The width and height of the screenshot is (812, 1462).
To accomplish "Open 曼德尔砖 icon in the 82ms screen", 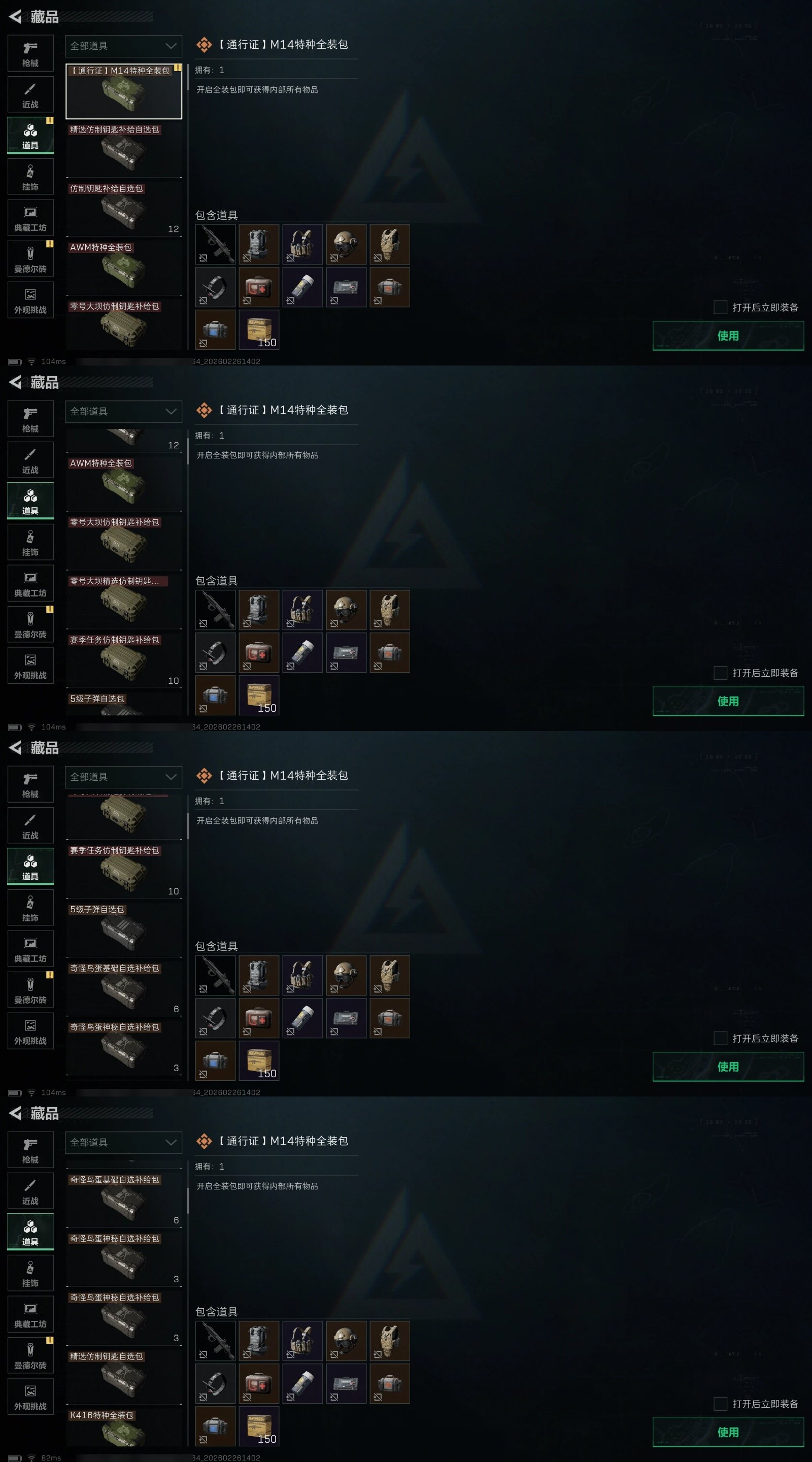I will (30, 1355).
______
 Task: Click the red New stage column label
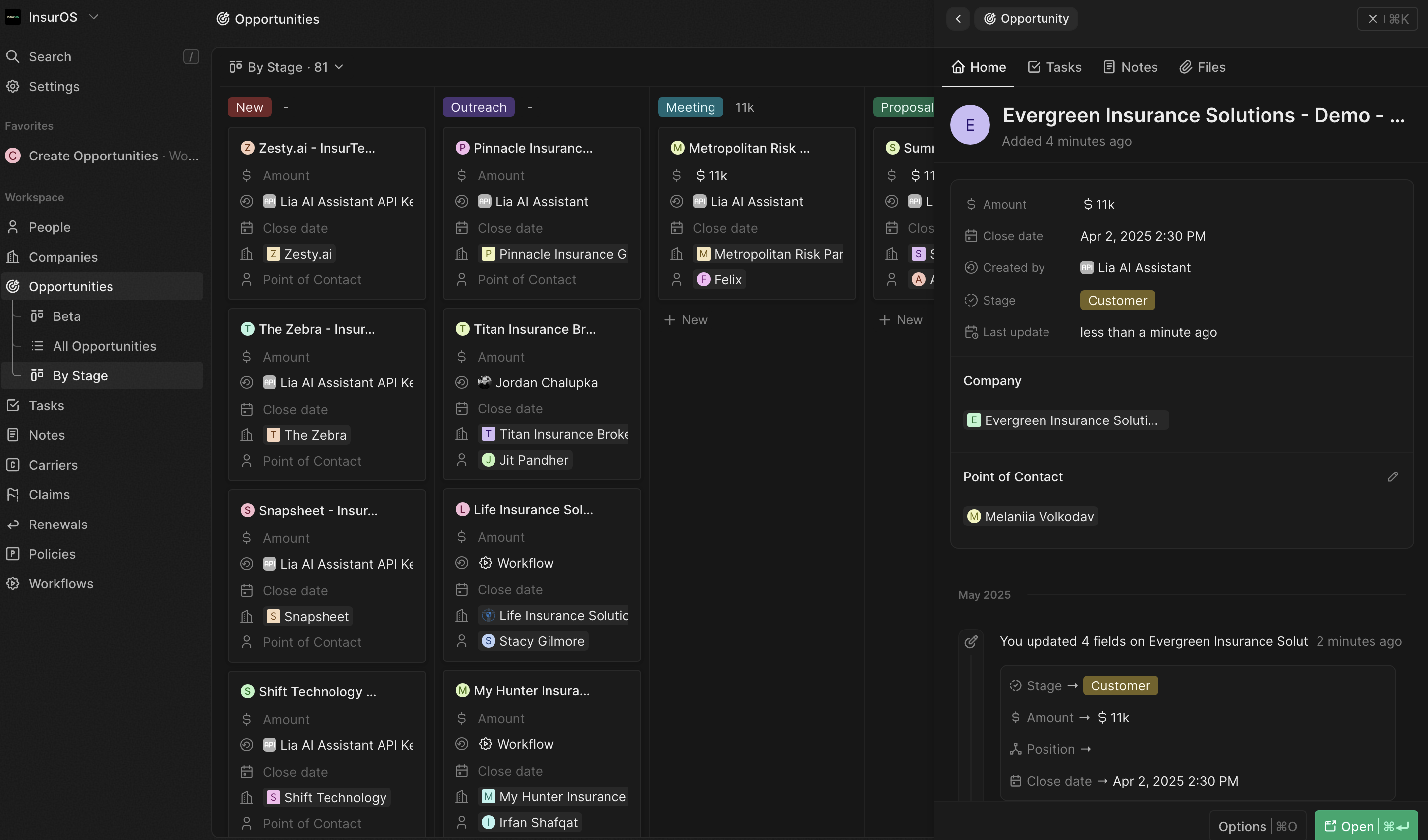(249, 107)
______
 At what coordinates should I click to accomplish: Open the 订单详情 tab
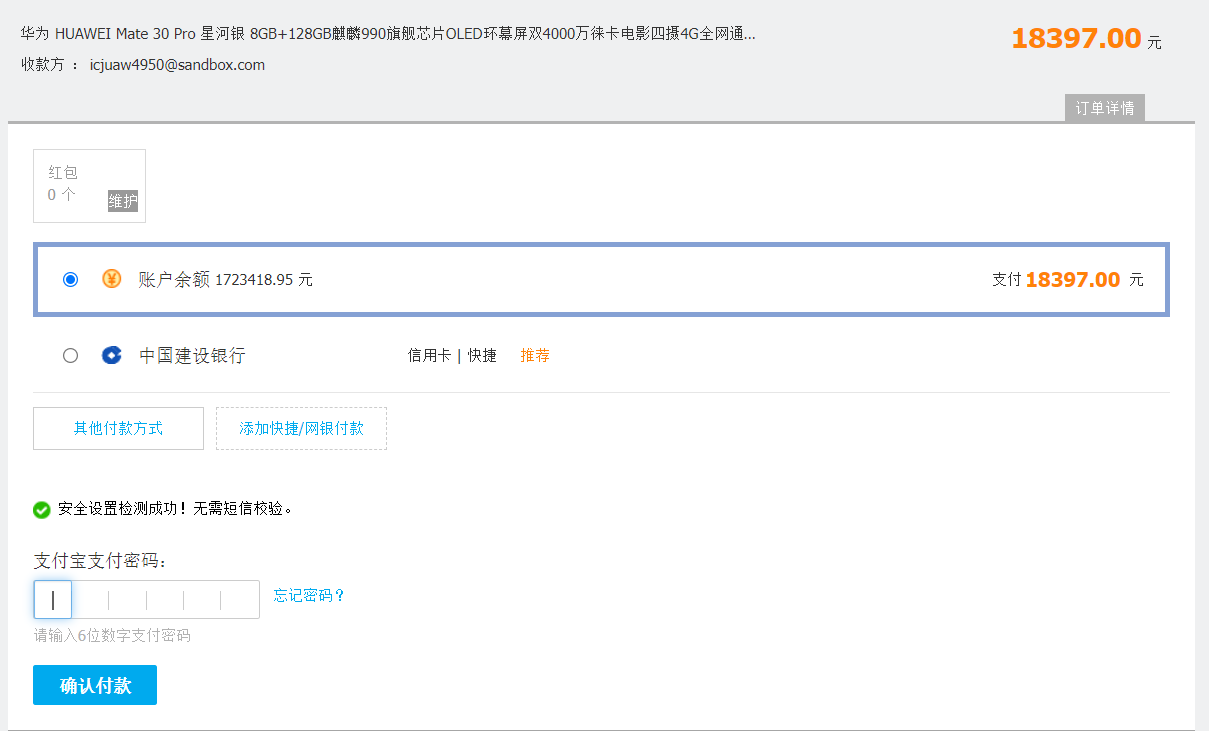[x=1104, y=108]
______
Required work ▸ Recast the listing lines starting at the one containing "At what coordinates" and ending at the one containing "[x=1104, y=108]" as a JSON list of strings, one string per line, with blank lines left out. Omit the pictures from your answer.

Completed task ▸
[
  " At what coordinates should I click to accomplish: Open the 订单详情 tab",
  "[x=1104, y=108]"
]